# Assignment:
Please output the line containing "You are a GUI" and all lines that follow it in the data below, exactly, with no pictures.

# Record excerpts:
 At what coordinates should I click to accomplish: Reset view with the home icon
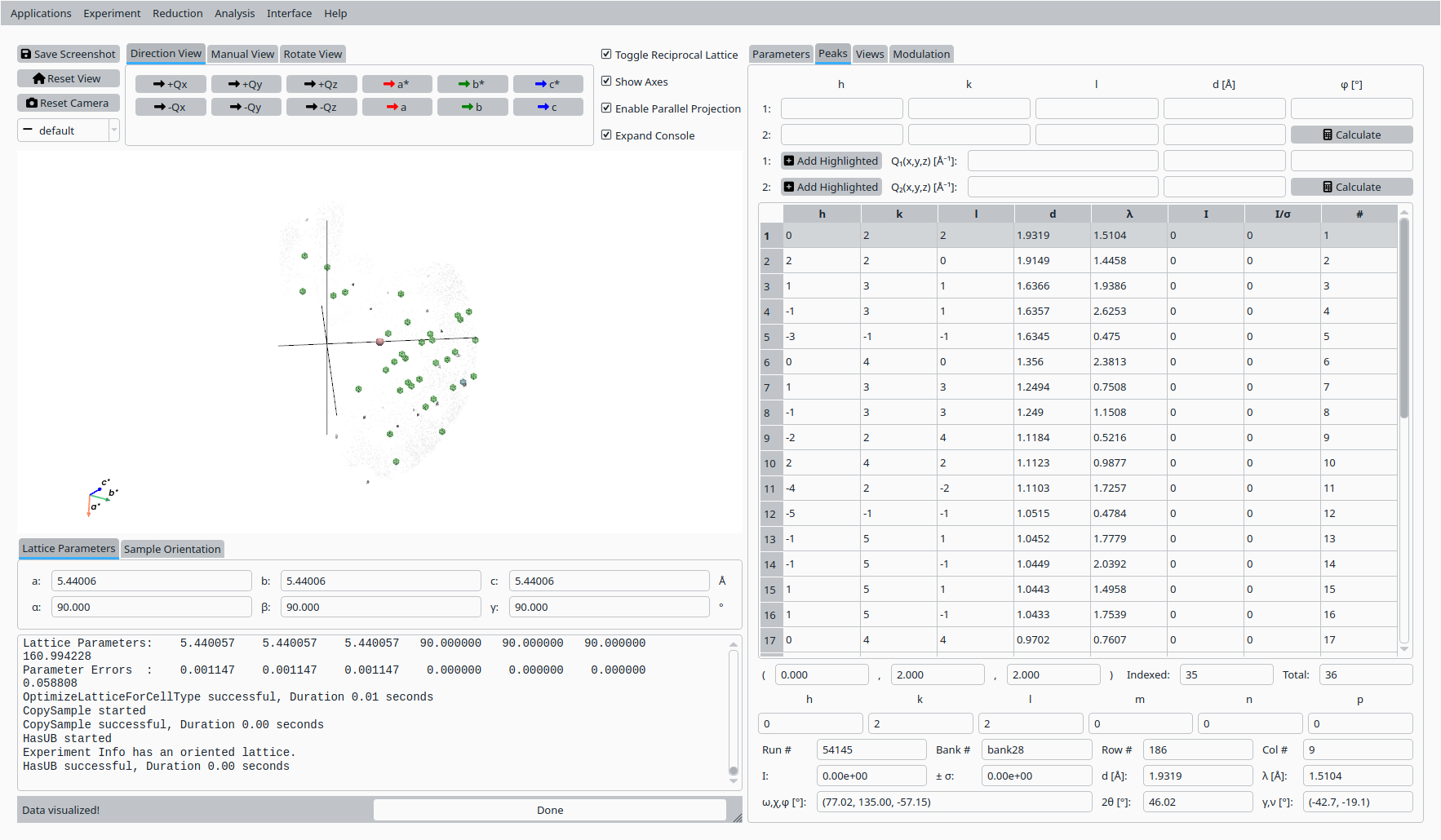pyautogui.click(x=69, y=78)
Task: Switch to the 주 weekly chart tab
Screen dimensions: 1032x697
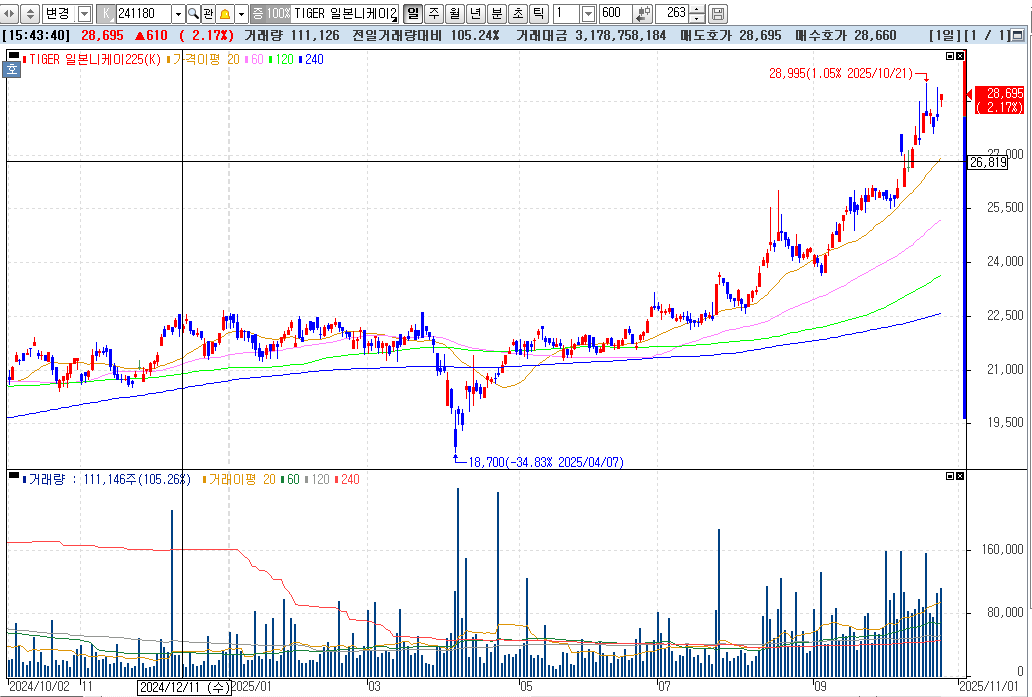Action: tap(433, 14)
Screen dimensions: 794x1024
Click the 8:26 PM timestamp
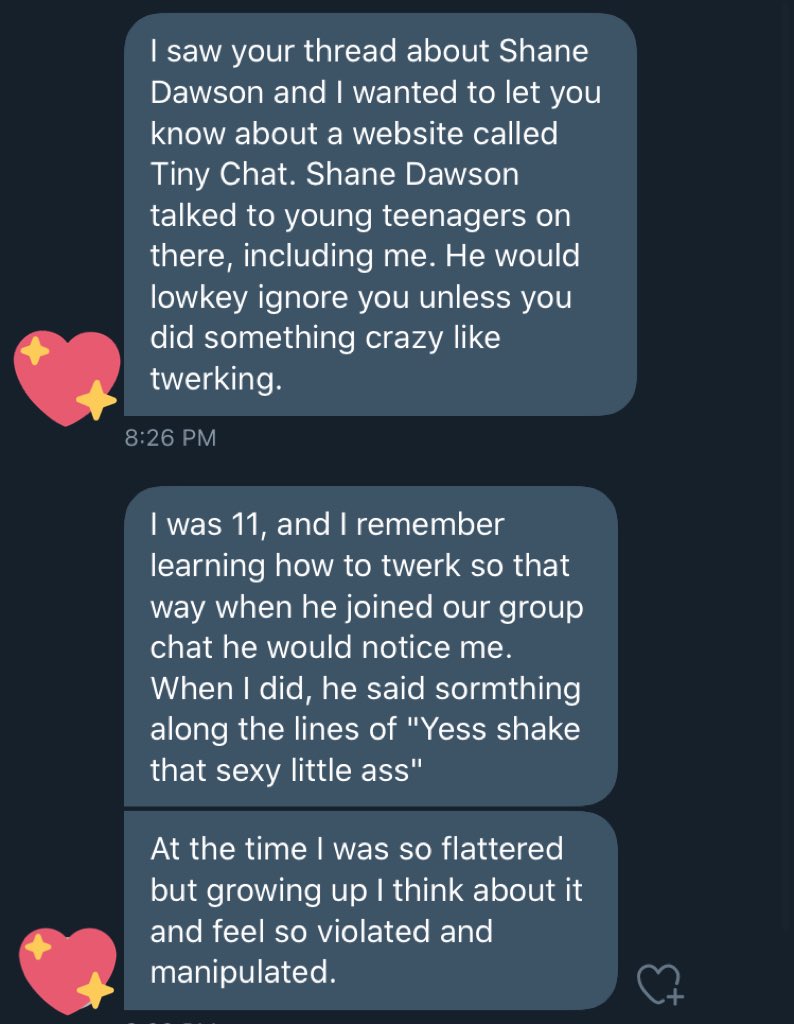171,438
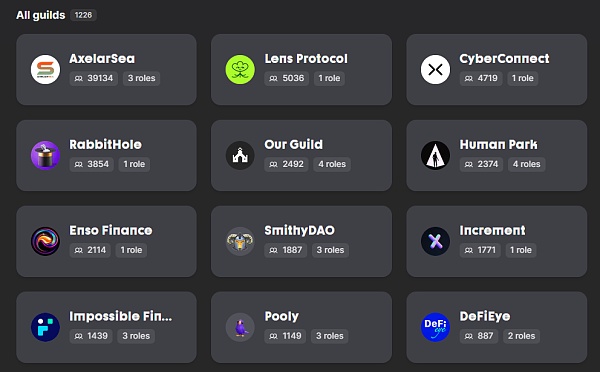
Task: Click the SmithyDAO ram helmet icon
Action: (240, 241)
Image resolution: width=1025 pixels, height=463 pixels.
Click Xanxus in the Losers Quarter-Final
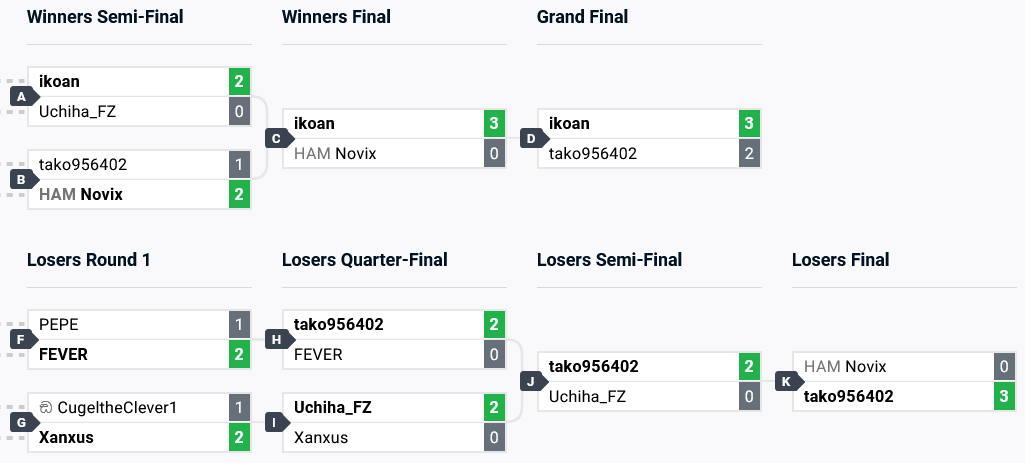pos(321,437)
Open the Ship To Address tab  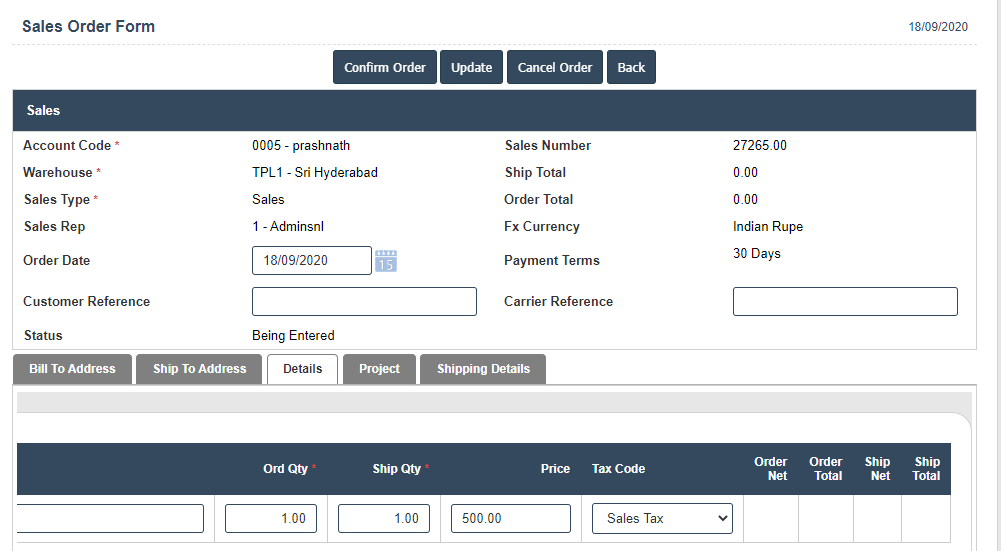coord(199,369)
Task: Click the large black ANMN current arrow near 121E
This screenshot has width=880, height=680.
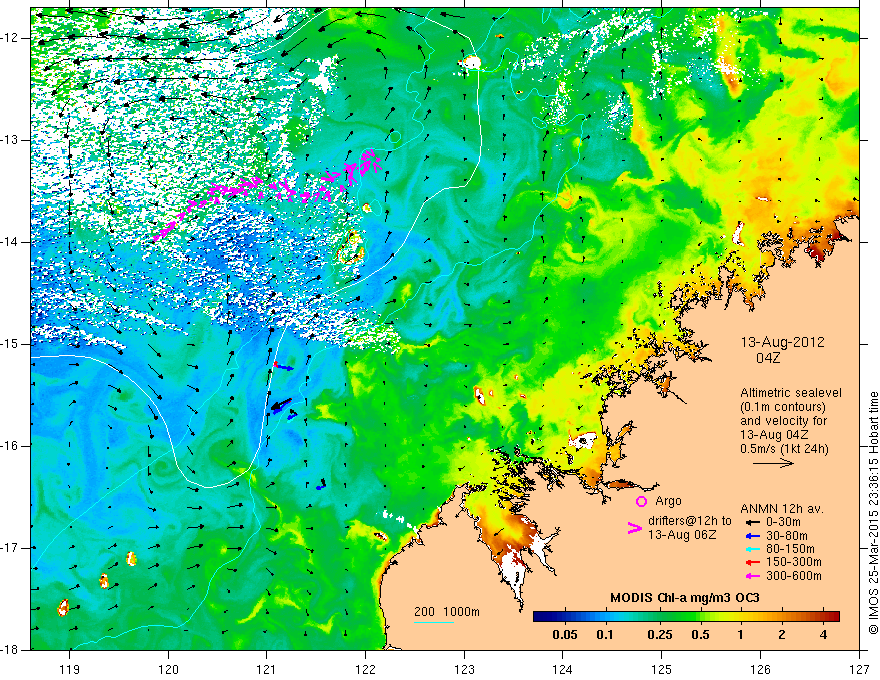Action: click(281, 405)
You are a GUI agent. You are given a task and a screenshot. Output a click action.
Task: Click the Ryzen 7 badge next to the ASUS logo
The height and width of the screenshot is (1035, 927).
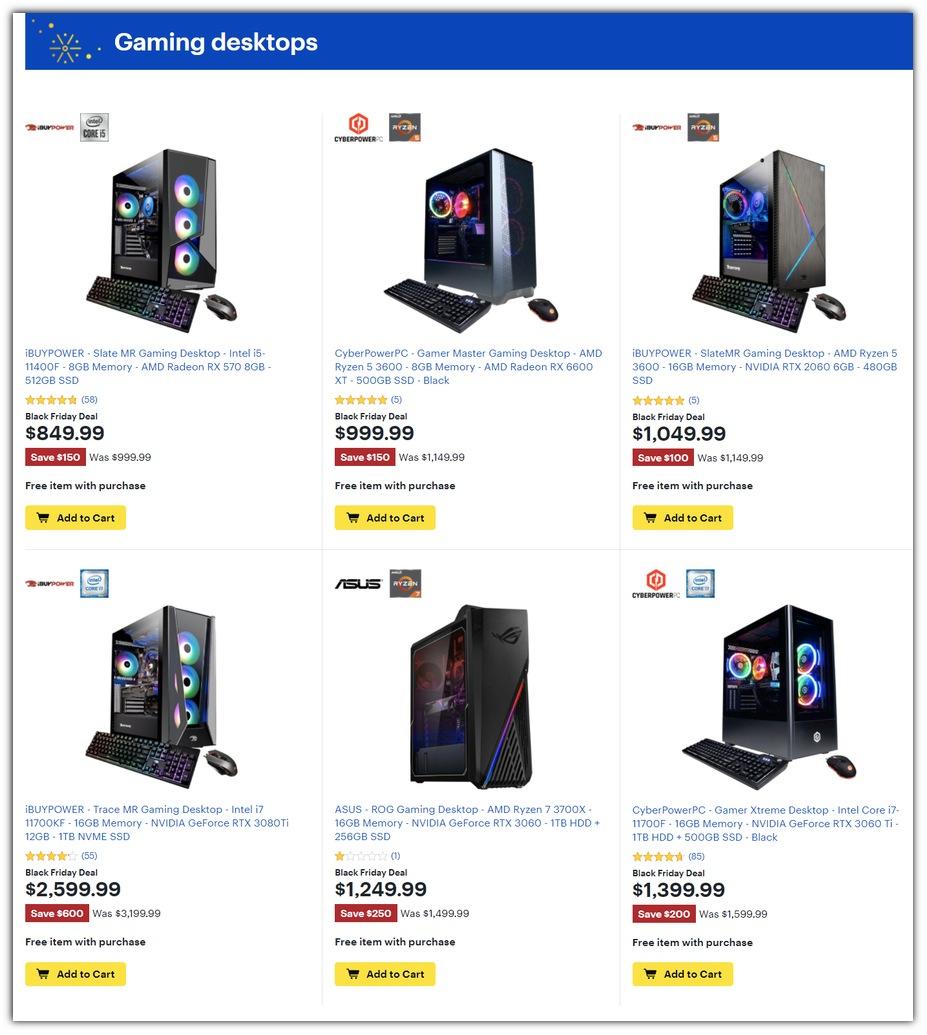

# Output of the task:
You are a GUI agent. You are given a task and a screenshot. Output a click action.
Task: Click the Ryzen 7 badge next to the ASUS logo
The height and width of the screenshot is (1035, 927).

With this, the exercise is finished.